Soirée Atelier de réflexion à Armand Brillard 5 novembre 2010

« L’écoute des discours du malade, la psychosomatique en question. »

Atelier  de réflexion du 5 novembre 2010

L’écoute des discours du malade, la psychosomatique en questions

 

A la fin de l’Atelier de réflexion du 6 mai 2010 « La place et la position du psy dans le chez-soi du malade », qui jetait les bases d’un travail de recherche et de relations interprofessionnelles, nous vous avions proposé plusieurs pistes de réflexion et vous avez choisi en priorité le thème de la « psychosomatique », terme qui demandait à être précisé et surtout clarifié.

 

La médecine psychosomatique doit son essor à la psychanalyse qui a montré qu’un conflit intrapsychique pouvait s’exprimer à travers une modification somatique.

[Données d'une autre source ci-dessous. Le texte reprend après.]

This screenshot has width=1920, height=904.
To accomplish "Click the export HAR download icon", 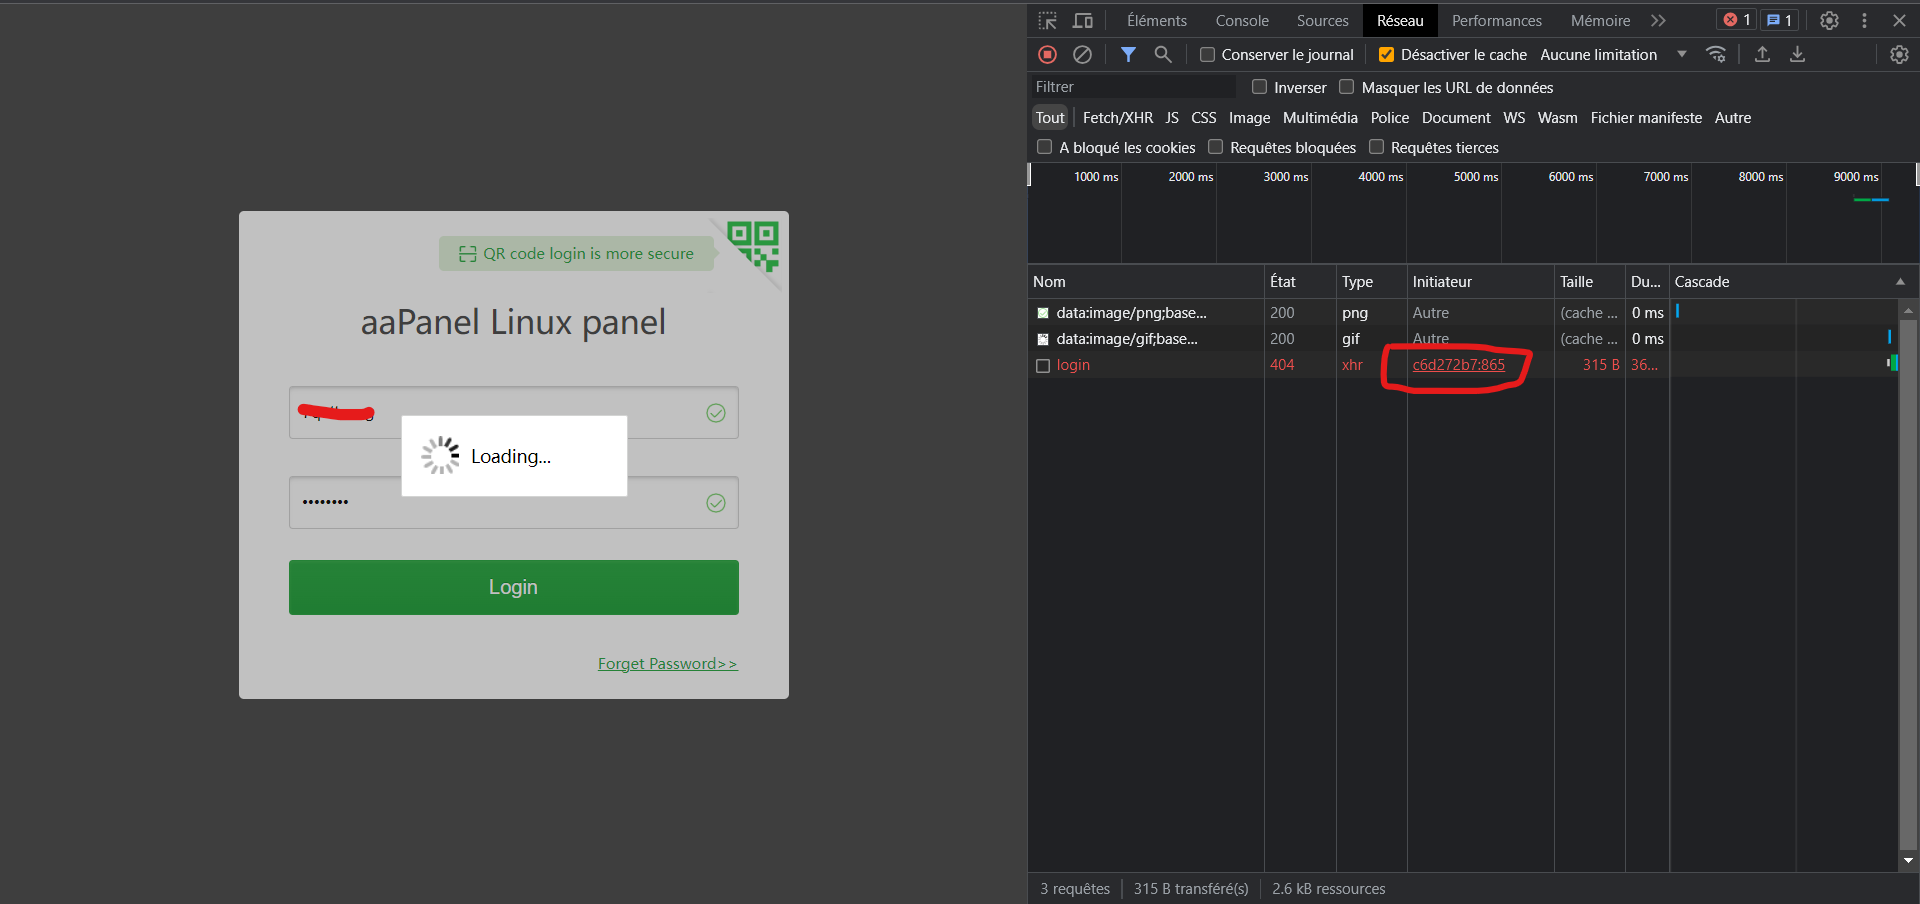I will coord(1797,55).
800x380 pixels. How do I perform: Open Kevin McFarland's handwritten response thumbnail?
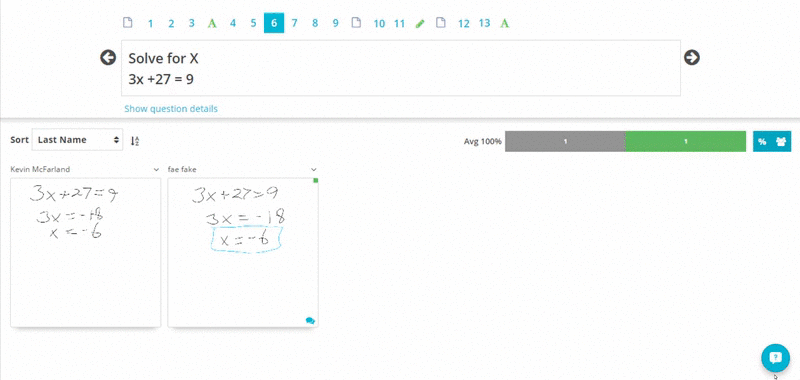(x=86, y=252)
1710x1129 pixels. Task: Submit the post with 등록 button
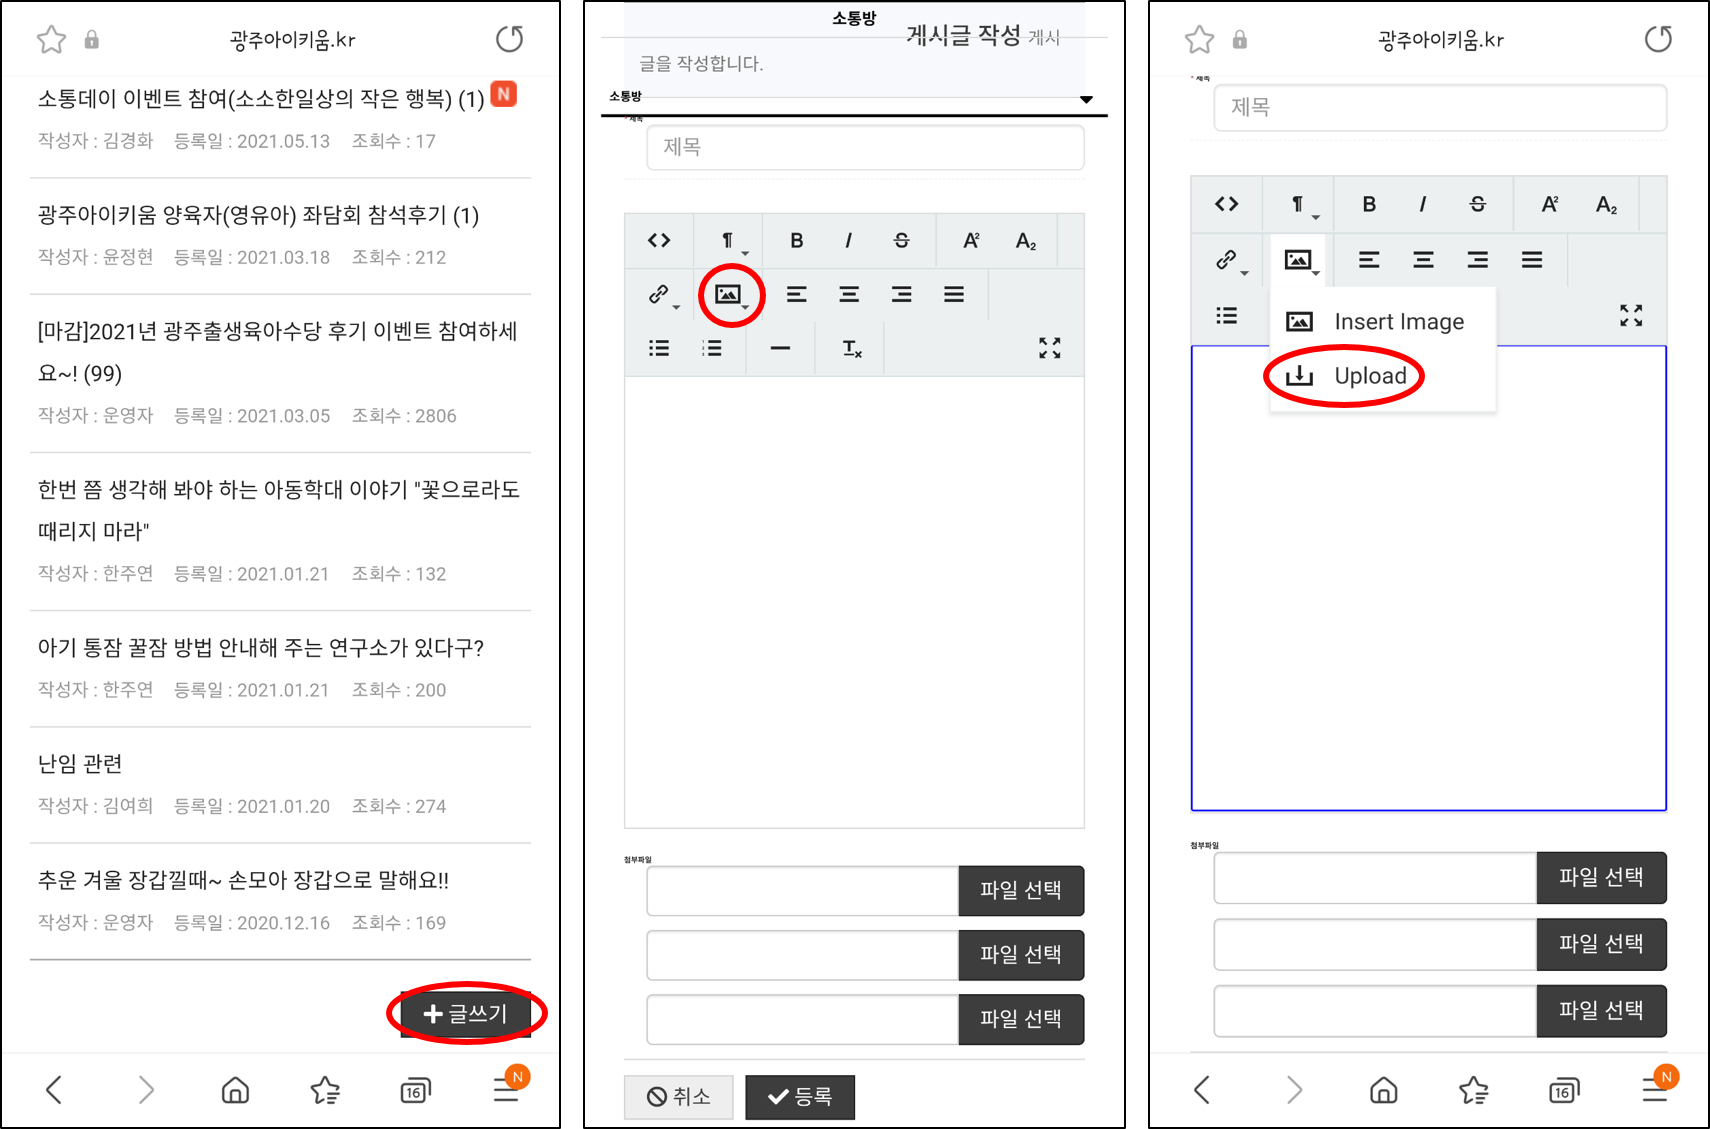pyautogui.click(x=800, y=1097)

En outre toutes les études de l’être humain, médicales ou psychologiques, sont confrontées à l’évidence d’un lien entre les facteurs émotionnels et les manifestations du corps.

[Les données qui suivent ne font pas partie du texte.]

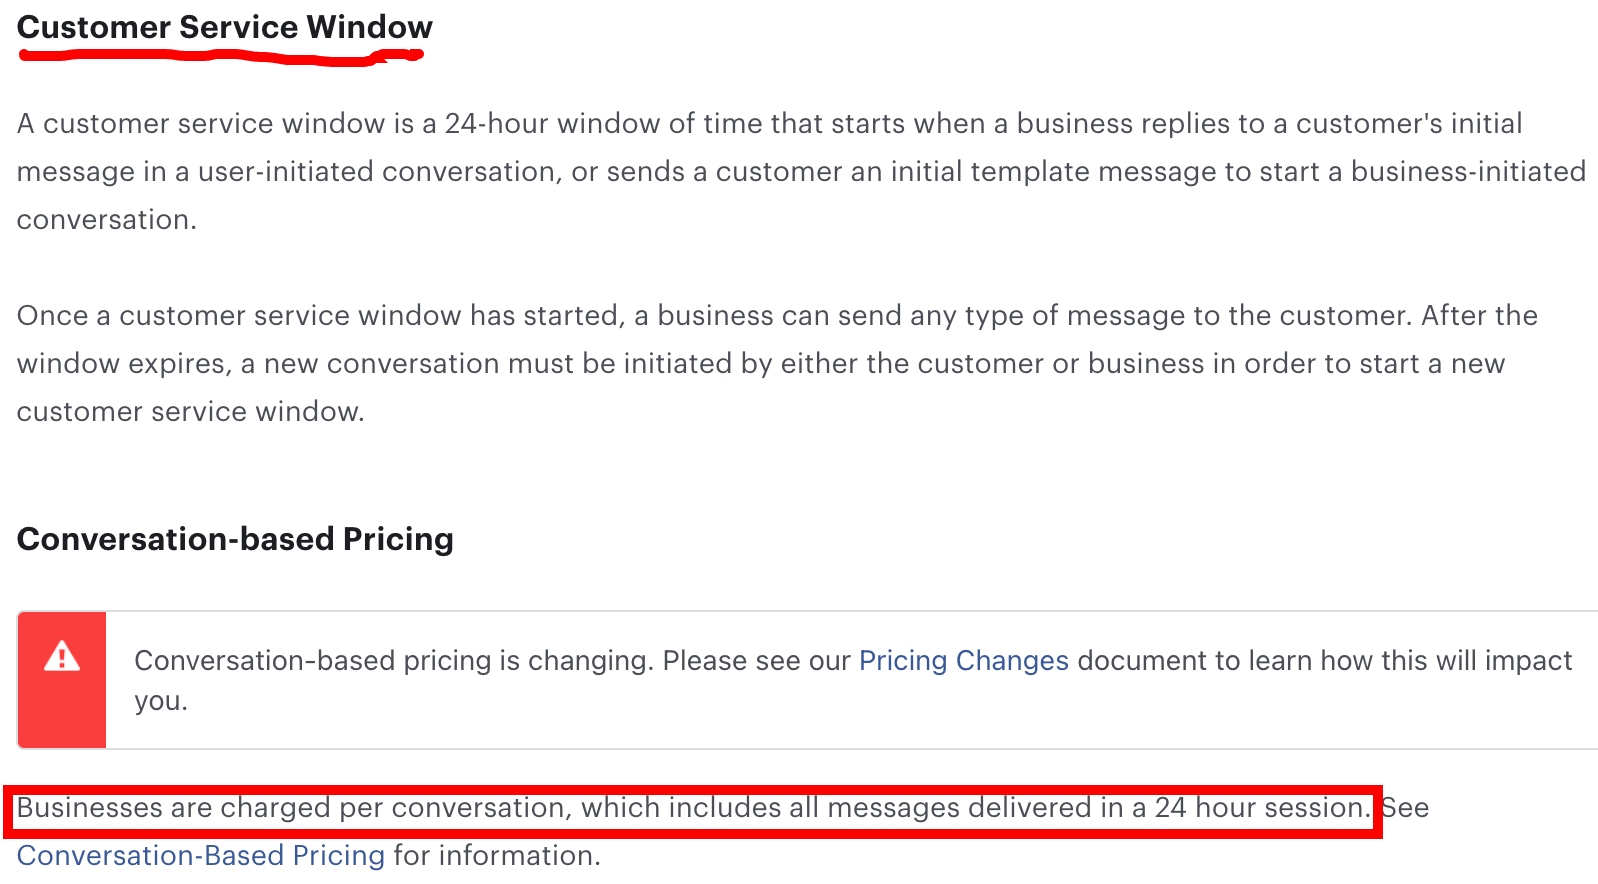The image size is (1598, 884).
Task: Click the red warning triangle icon
Action: coord(62,656)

Actuellement la « médecine psychosomatique » s’éloigne de la conception dualiste (l’étude psychologique jointe à l’étude biologique de certaines maladies), pour saisir « le fait psychosomatique » chez un sujet global.

 

Mais nous voyons une distinction entre la psychosomatique fonctionnelle et la psychosomatique lésionnelle qui se réfèrent, l’une au corps imaginaire (l’atteinte est symbolique, sur le modèle de la névrose hystérique), l’autre au corps réel (l’atteinte est organique).

 

Ce corps réel atteint se trouve dans un premier temps le support du discours du malade. Un sens symbolique peut certes être secondairement reconstruit, tentative de maîtrise et début de projection. Mais dans le cas d’une atteinte lésionnelle, ou maladie grave :

le risque pour le psy est de se trouver sidéré par la violence faite au corps réel et la mort convoquée,

le risque aussi est de se trouver pris dans le discours opératoire,

le risque est de ne plus penser ou imaginer.

 

 

J’attire votre attention sur le titre que nous avons choisi ce soir : « l’écoute des discours du malade », en regard des questions que pose le fait que celui-ci ait une maladie grave, qu’il soit un malade dit « psychosomatique ».

En effet, nous avons tous à l’esprit:

– des personnes qui sont dans la demande de l »autre » (médecin, conjoint, article de journal…)

– des personnes qui ont des discours du corps, des mises en acte du corps,

– ou un discours sur le corps, la maladie, les traitements, internet…dans leur littéralité : objet parmi les objets, déserté par le désir, le corps est décrit, pas vécu subjectivement.

– des discours « plaqués » à partir d’un souvenir écran,

– des absences majeures (trous) dans les souvenirs,

– une absence de discours, à cause d’une absence de pensée….

 

C’est à dire qu’on ne va pas l’écouter de la même manière qu’une personne qui serait plutôt du côté d’une névrose.

Nous devrons aménager notre cadre.

Comment adapter notre cadre, en en gardant les fondamentaux, au malade dit « psychosomatique » ?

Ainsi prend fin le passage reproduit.